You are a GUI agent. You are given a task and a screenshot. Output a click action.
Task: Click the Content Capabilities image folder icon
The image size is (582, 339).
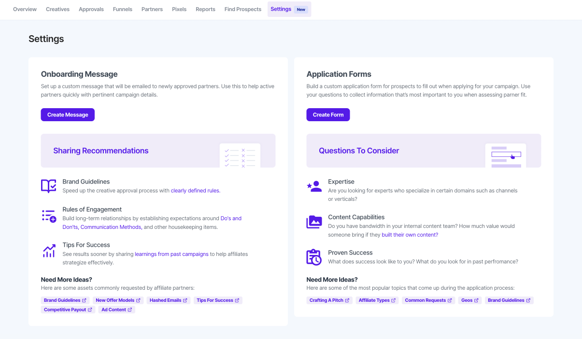coord(314,222)
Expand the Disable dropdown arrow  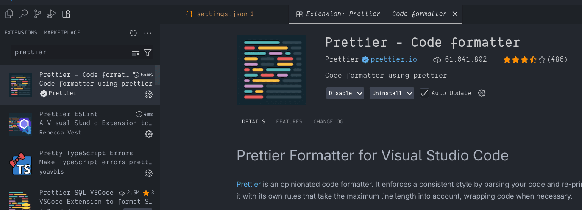(359, 93)
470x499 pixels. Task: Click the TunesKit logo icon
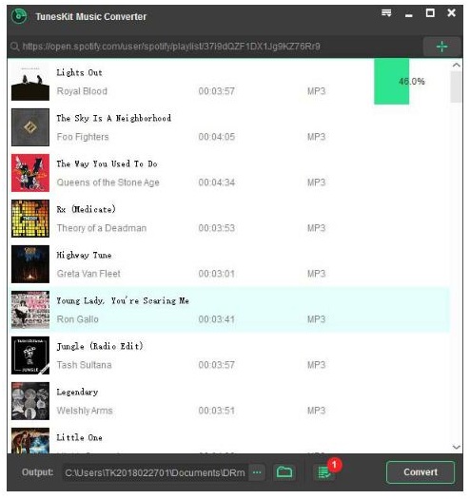[x=19, y=16]
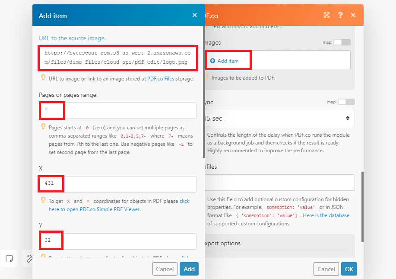Click the source image URL input field
Image resolution: width=396 pixels, height=279 pixels.
[117, 58]
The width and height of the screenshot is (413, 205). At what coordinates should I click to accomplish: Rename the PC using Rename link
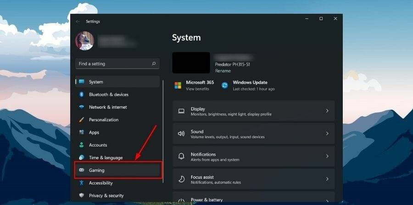coord(223,71)
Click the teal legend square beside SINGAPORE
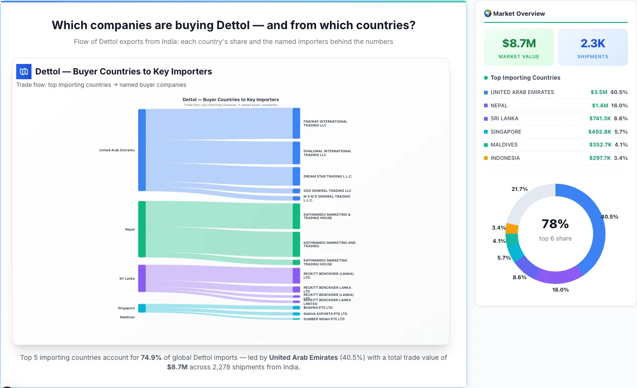Screen dimensions: 637x388 tap(487, 132)
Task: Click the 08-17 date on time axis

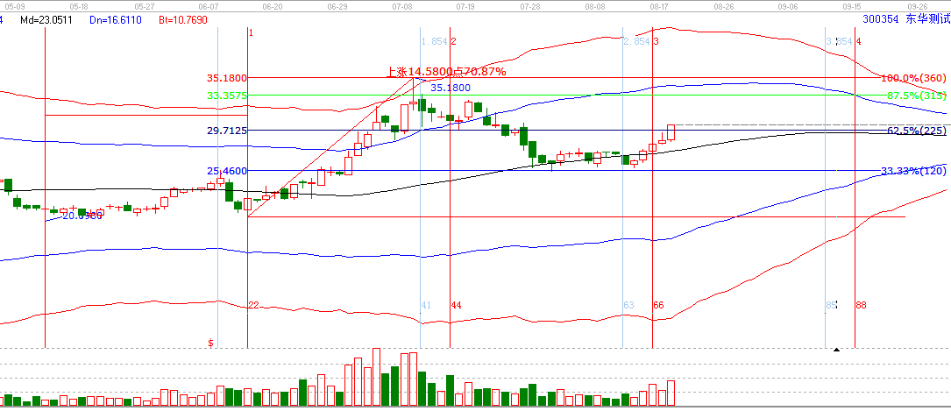Action: tap(660, 4)
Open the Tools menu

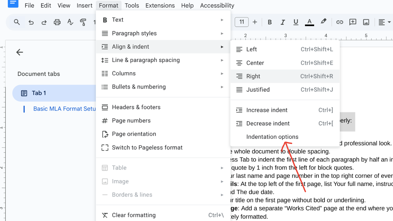click(132, 5)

How to complete this task:
Using the material above, restate word for word the lines from the line that has "The width and" to the last line, inclusive, with pictures omitted.

Written response:
The width and height of the screenshot is (413, 205). At what coordinates should I click to accomplish: Rename the PC using Rename link
coord(223,71)
Click the teal legend square beside SINGAPORE
Screen dimensions: 637x388 tap(487, 132)
Task: Click the 08-17 date on time axis

Action: tap(660, 4)
Open the Tools menu

click(132, 5)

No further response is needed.